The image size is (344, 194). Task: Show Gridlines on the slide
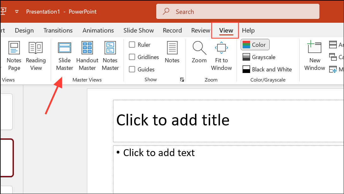[x=132, y=57]
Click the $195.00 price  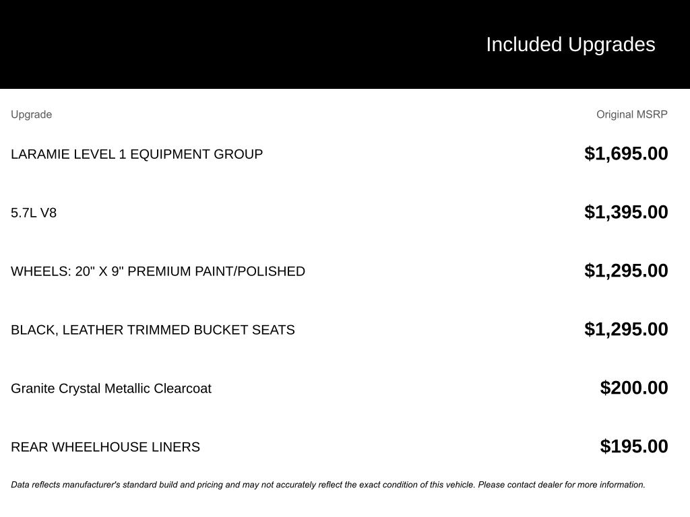pos(634,446)
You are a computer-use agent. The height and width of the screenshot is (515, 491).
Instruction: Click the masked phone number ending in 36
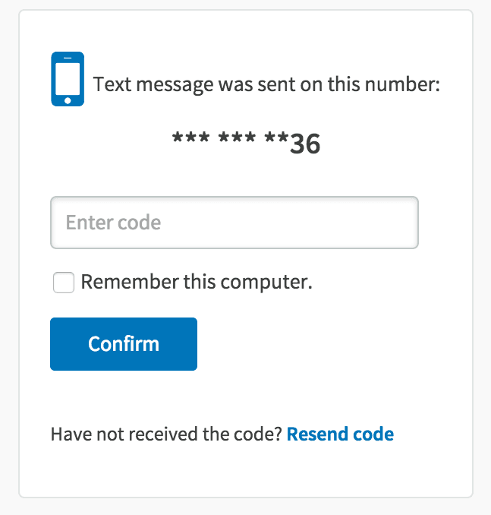click(246, 143)
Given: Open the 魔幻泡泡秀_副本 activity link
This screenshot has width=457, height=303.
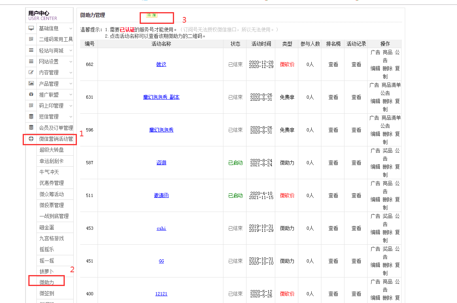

WORK ITEM: Write the lines from the one containing "Given: Open the 魔幻泡泡秀_副本 activity link" through the end of the data above exactly as they appear, and do not carry over any picture.

EXERCISE OUTPUT:
Given: Open the 魔幻泡泡秀_副本 activity link
This screenshot has width=457, height=303.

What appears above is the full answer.